Watch this on YouTube here - Salt Video - YouTube Video


Meaning:

Go Pound Salt is a saying that means you are annoyed with someone and want them to go away. So you give them a task to go do so they leave. 

“Ugg, go pound salt!”


Origin:

This phrase is not that old and started out a bit differently than what we use today.

The saying started out in the late 1800s as go pound sand. This was primarily used in America. A fun article in The Saint Paul Globe in 1886 has a story that includes go pound sand, it reads.

“I have always umpired baseball from the grandstand... Nothing affords me more pleasure now than to sit on a hard board in the grandstand and devote my time yelling, "Kill him!" "Cut his feet off." "Aw, go pound sand" and other rhetorical gems at the umpire.”

The phrase then changed for a bit to go pound sand in your ears. We then start to see salt being used instead of sand. We see vulgar saying to pound salt in uncomfortable places, one of the most famous being from the farmer Max Yasgur, he is the man that owned the farm in Bethel NY, where the Woodstock Music and Arts Festival was held.

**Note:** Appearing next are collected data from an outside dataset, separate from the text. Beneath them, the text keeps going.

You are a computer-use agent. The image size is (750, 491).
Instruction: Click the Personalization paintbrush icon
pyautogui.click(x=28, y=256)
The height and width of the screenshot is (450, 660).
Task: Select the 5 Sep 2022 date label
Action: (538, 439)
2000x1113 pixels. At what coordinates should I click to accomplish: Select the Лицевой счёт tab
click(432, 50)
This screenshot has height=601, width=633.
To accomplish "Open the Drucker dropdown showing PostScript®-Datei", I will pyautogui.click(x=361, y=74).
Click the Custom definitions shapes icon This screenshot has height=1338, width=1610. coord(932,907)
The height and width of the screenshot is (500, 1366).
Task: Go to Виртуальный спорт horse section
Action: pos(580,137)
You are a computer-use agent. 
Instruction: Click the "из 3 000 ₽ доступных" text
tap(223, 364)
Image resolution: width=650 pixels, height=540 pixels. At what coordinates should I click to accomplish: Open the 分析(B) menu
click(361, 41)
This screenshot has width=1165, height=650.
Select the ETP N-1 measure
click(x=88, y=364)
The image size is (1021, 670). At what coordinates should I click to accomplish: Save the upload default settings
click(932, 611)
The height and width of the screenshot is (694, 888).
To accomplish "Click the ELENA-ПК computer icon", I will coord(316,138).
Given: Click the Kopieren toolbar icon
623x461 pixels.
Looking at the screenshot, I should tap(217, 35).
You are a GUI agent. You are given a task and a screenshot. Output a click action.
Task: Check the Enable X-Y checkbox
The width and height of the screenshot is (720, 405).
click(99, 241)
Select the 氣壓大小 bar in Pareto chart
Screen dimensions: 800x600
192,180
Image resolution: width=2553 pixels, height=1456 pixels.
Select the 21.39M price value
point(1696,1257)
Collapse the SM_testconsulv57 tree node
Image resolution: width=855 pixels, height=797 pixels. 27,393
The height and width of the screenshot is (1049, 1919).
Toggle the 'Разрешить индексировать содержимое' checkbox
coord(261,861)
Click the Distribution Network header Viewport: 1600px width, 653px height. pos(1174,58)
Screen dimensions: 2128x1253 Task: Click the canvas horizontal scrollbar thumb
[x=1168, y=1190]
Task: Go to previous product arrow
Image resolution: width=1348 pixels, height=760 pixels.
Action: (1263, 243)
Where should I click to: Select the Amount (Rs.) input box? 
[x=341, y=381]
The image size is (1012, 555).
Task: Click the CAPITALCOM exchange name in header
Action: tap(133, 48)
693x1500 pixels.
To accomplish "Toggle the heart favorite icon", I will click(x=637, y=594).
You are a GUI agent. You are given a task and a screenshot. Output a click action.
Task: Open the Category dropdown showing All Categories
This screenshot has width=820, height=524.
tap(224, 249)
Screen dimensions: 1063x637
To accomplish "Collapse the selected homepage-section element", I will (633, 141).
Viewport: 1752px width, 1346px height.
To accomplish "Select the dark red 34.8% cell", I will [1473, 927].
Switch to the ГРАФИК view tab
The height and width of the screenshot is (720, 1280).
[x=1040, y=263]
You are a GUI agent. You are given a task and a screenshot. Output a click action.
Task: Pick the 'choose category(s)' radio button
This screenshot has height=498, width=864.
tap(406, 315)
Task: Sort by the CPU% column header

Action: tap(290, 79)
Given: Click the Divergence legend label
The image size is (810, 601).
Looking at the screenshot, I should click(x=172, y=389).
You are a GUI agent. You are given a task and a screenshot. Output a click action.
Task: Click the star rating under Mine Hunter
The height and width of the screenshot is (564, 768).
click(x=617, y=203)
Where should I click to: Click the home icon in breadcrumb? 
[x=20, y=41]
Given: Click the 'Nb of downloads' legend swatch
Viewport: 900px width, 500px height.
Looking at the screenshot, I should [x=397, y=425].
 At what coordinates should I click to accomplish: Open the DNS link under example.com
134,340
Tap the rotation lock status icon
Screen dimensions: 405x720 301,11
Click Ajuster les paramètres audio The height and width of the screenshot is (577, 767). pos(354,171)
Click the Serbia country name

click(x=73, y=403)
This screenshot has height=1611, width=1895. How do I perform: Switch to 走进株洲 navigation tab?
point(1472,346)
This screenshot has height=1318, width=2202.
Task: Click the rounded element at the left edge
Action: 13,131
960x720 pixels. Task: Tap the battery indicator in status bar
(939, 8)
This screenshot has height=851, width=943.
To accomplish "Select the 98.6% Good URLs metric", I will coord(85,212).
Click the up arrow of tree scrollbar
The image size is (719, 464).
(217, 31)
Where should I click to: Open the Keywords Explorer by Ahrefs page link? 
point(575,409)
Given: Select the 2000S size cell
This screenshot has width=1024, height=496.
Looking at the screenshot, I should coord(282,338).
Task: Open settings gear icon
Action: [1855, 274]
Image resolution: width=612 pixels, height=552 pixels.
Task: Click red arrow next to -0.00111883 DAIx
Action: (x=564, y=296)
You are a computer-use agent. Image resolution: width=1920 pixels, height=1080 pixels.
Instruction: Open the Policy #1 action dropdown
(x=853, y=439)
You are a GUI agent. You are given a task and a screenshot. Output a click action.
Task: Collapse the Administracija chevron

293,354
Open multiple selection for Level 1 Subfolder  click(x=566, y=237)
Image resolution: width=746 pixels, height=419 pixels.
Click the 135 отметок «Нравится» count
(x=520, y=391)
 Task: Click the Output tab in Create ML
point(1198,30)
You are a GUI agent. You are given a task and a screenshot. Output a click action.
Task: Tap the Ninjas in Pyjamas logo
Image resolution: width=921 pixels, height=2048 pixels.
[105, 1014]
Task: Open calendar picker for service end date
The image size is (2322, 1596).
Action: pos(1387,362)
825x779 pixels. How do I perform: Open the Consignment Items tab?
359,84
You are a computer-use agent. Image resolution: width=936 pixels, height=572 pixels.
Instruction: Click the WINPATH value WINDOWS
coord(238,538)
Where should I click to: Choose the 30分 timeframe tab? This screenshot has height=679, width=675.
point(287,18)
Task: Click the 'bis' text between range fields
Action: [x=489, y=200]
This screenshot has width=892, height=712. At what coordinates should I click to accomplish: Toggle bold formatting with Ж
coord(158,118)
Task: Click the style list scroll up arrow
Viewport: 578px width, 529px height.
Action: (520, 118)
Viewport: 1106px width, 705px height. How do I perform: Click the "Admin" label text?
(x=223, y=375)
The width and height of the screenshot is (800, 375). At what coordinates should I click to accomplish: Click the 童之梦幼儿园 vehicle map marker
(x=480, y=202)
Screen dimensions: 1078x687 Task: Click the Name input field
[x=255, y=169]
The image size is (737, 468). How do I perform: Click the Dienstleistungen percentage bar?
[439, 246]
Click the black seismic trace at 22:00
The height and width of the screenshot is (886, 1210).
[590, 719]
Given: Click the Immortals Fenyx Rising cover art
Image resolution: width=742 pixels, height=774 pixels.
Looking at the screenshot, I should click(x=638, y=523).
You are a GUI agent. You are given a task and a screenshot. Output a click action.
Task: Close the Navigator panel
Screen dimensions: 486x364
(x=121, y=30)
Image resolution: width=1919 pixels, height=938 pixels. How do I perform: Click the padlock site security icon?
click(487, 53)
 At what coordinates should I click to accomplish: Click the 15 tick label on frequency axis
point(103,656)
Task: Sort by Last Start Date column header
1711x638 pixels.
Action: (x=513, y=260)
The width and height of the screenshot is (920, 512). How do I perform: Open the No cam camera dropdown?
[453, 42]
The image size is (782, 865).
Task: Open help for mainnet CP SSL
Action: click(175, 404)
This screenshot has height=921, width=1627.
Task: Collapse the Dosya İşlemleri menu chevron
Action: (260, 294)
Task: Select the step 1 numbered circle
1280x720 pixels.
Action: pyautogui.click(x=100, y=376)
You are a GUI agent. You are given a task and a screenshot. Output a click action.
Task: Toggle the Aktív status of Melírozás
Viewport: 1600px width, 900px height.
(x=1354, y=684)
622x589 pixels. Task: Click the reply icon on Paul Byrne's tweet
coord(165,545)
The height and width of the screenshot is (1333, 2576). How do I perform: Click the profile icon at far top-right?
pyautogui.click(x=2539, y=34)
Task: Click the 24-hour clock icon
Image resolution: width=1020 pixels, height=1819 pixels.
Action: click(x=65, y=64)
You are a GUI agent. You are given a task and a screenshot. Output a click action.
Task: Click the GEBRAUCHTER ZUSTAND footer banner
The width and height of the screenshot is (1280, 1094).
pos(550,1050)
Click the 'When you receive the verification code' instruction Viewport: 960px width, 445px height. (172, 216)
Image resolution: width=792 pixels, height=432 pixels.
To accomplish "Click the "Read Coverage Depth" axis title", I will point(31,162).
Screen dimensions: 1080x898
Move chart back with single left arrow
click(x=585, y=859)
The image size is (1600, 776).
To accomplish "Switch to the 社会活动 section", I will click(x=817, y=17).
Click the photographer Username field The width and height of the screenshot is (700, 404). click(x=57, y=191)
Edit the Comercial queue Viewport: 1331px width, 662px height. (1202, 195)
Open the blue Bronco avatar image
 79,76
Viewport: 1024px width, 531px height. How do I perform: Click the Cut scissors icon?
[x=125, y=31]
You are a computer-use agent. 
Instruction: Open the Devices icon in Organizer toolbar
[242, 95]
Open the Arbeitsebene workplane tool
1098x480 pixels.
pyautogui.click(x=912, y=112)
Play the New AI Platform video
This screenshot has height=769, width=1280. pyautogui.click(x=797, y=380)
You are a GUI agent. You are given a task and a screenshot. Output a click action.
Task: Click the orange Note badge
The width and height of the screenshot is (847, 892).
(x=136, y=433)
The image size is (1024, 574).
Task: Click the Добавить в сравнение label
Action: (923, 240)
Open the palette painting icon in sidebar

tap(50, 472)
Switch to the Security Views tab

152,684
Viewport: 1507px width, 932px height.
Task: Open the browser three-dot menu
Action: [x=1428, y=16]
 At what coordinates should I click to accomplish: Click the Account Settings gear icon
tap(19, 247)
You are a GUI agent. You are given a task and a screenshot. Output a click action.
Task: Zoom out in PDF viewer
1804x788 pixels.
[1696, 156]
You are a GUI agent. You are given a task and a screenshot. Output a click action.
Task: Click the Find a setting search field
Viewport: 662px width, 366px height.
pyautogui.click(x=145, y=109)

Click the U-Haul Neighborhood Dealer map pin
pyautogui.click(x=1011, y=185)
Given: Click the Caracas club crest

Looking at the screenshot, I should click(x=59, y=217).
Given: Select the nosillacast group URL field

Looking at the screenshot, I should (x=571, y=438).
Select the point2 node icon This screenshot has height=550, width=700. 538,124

It was said that he had an argument with the local public figures about the festival, he said:

"Well, you can all go pound salt up your ass, because come Aug. 15, we're going to have a festival!"


Example:

Today we can still use this phrase, as a way of telling someone to go away, find something else to do, or just leave me alone and example sentence is:

“Charles, why don't you go pound salt instead of bugging me, I am trying to do my homework.”